Written by: Stephen Thomas

Reviewed by: Jeffrey Driban

3 comments:

Tom Martin said...

When performing scapular rehab I usually focus on strength over endurance. With swimmers specifically I usually have a tight posterior capsular component also.

But it would be interesting to devise a program with high reps and controlled rest b/w sets/exercises.
Or utilize core stab ex between sets to increase total work t/o the program.

Interesting topic.

Stephen J. Thomas, PhD, ATC said...

Tom thanks for the comment.

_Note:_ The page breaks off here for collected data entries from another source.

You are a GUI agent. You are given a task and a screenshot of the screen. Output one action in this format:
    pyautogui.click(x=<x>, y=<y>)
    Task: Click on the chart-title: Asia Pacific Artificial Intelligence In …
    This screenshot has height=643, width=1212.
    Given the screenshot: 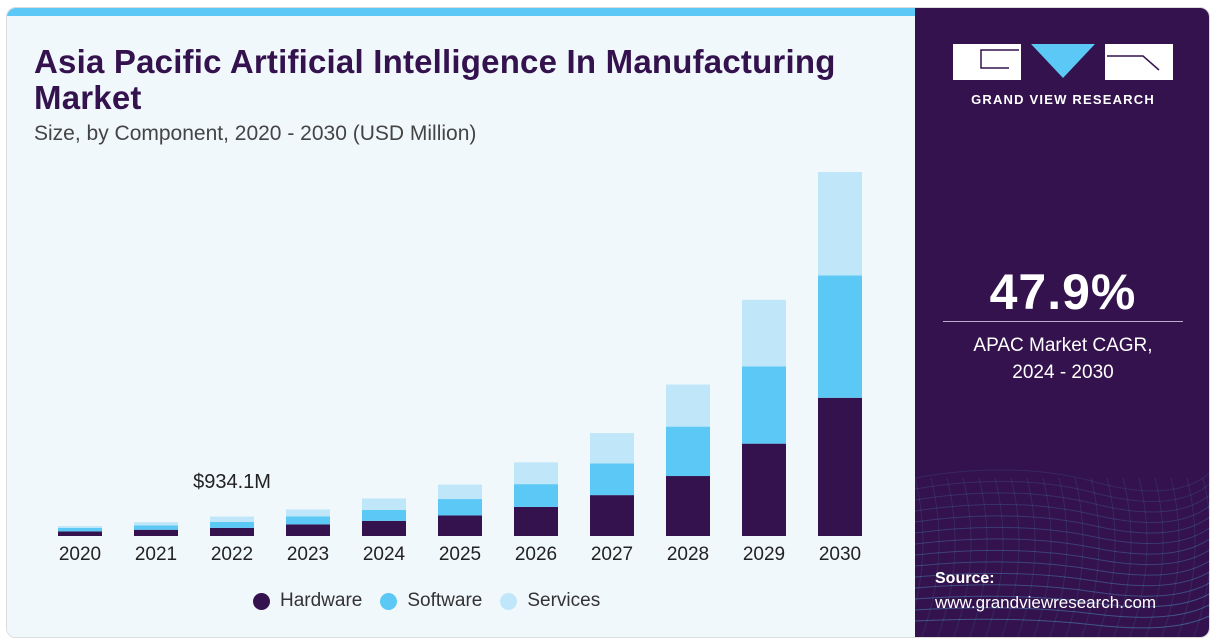 What is the action you would take?
    pyautogui.click(x=435, y=80)
    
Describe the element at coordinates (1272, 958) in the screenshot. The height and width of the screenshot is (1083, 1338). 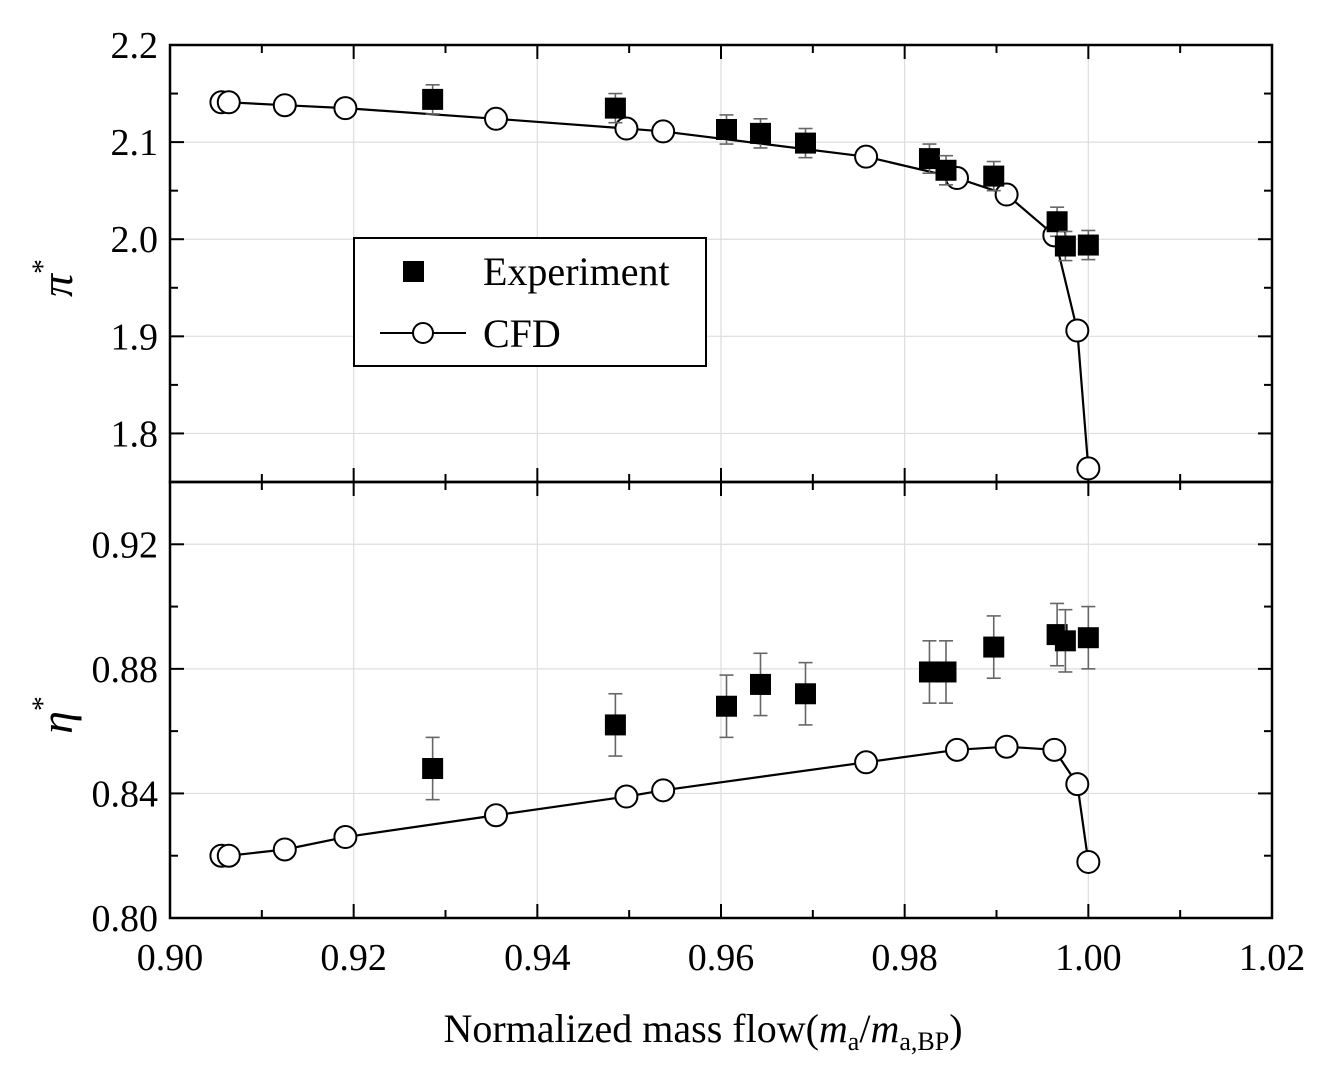
I see `x-tick-label: 1.02` at that location.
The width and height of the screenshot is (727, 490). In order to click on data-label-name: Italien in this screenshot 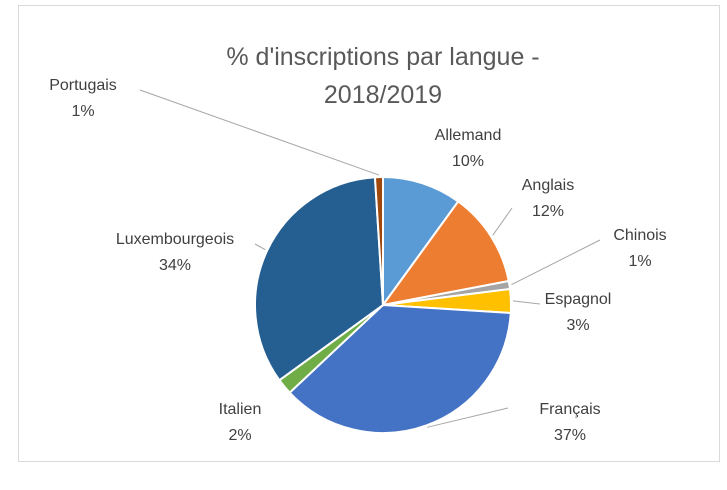, I will do `click(240, 410)`.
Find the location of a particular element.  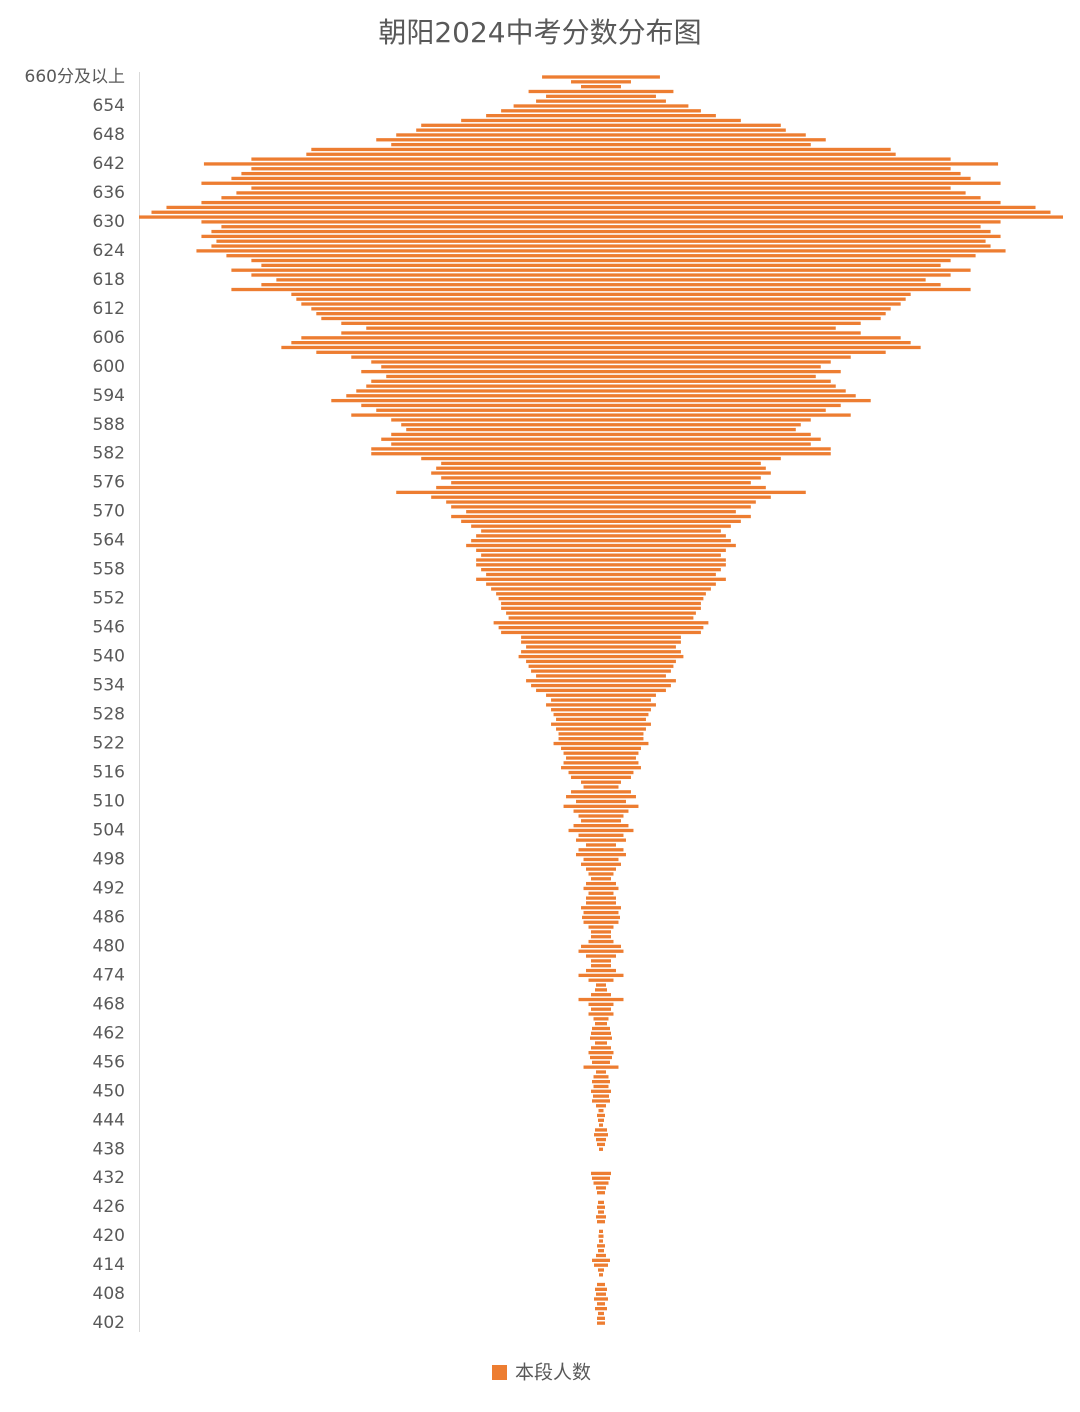

y-tick-label: 456 is located at coordinates (109, 1062).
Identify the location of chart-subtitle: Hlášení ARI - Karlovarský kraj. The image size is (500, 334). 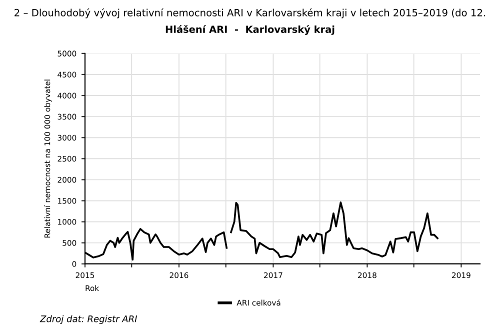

Here is a loaded question for you. Do you think the tight posterior capsule plays a role in the strength and neuromuscular control of the scapula? So if we improve posterior capsule mobility we will allow the scapular muscles to fire correctly and increase strength?

Tom Martin said...

Great question.
What comes first????

Personally I like to correct the capsular tightness and give stage I type scapular exercises (working scapula bilaterally with arms at side and 90 degrees, elev/dep, pro/retx)

Focus on capsule but address scapular muscle as GIRD decreases.


The swimmers I have treated (HS level) that I catch early in their symtomalogy seem to do well as their GIRD decreases.

So I would be on the side of the correcting the capsular flexibility to allow the scap muscle to work properly.